BY: JULIE TROCCHIO, MS
As the health care system implements health reform, shifting focus to value over volume of has new opportunities for improving health in our communities.
Two important developments are emerging from health reform:
- The formation of population health management programs in which some health care organizations are assuming risk for the health and health care costs of an enrolled population
- The evolution of traditional and targeted community benefit programs into comprehensive strategies for improving community health
These two developments can build on and support each other, if they are integrated and aligned. Working together, they can demonstrate significant commitment to population health, a tradition begun more than 100 years ago when our ministries were established in response to community need.
DETERMINANTS
Addressing the determinants of health is a key way community benefit and population health can work together. Public health experts agree that a population's health reflects the influence of much more than its health care services. Health determinants include:
- Economics: financial well-being, employment, housing stability
- The physical environment: neighborhood conditions, housing quality, access to food, environmental hazards such as pollution
- Social factors: family structures, education, civic participation and violence
- Health behaviors: tobacco, drug and alcohol use, diet and exercise
Population health management programs emphasize treating and managing the care of enrolled persons. Although they cannot address the economic, environmental and social determinants of health and many health behaviors that are rooted in community norms, they are well aware that their enrollees are significantly affected by these factors, especially persons who are at risk because of poverty and other factors. But population health management programs can provide clinical data, expertise and innovative thinking to community health improvement efforts that attempt to deal with these issues.

### Data below
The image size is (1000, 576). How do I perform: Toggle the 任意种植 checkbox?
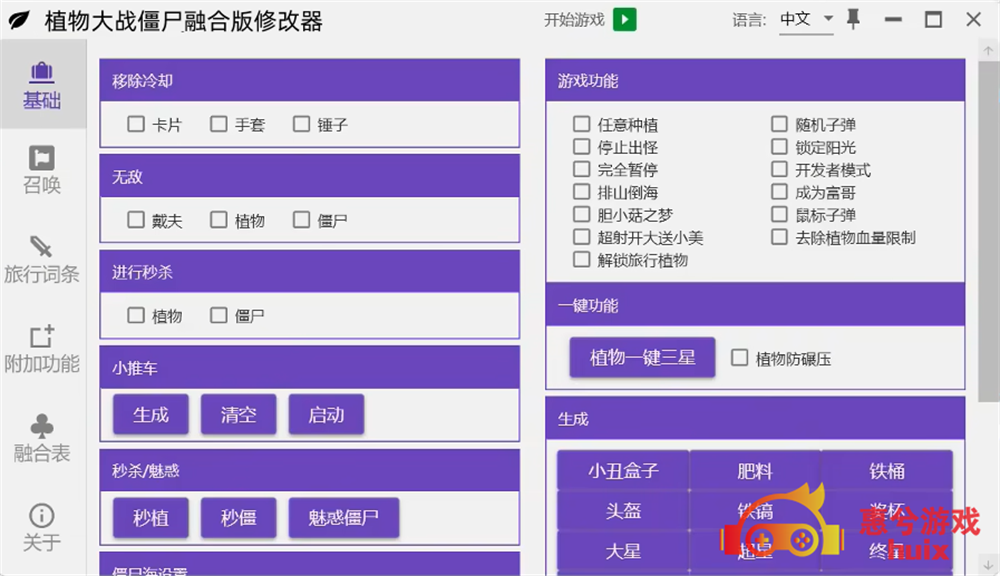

### Problem A
List the four categories of health determinants that the article on community benefit and population health names.
### Problem B
In the article on community benefit and population health, what do population health management programs emphasize?
### Problem C
Continue the article on community benefit and population health from the point where it stops.

### Response box A
Economics; the physical environment; social factors; health behaviors.

### Response box B
Treating and managing the care of enrolled persons.

### Response box C
Community benefit programs and their partners, on the other hand, can address determinants of health beyond the capacity of population health management programs. They often work in coalition with public agencies and community organizations on issues such as poverty, violence and homelessness. Public health agencies, faith-based organizations, schools and others can work with community benefit programs to take a comprehensive approach to changing community norms and behaviors. Successful results will benefit everyone in the community, including enrolled populations.
ALIGNMENT
Here are some suggestions for aligning population health management and community benefit:
Build on access initiatives. Access to health care is a priority for most community benefit programs, and population health management programs are more likely to succeed when more persons are insured. In recent years, community benefit programs have expanded their enrollment strategies for uninsured and underinsured persons, helping them to participate in Medicaid, child health insurance, other insurance plans and their organizations' financial assistance programs.
Coordinate prevention and health promotion programs. Population health management and community benefit programs can share strategies related to prevention and improving health behaviors. Community benefit programs often offer health screening programs, and they also may have expertise and connections for addressing tobacco, alcohol and other drug use, unhealthy eating, inactive lifestyles and other risky behaviors.
Share relationships. Building on community relationships that community benefit programs have established, population health management programs can refer patients to community-based programs and contribute to community-wide coalitions, contributing staff time and expertise and offering technical assistance.
Address determinants of health. Community benefit programs and their community partners can work on improving many determinants of health, such as reducing violence, developing low-income housing, supporting economic development in distressed communities and working to change community attitudes and practices related to health behaviors.
Exchange and use information for community health needs assessments. Population health management programs can use the findings from community benefit programs' community health needs assessments and contribute information from their own data sources and analyses.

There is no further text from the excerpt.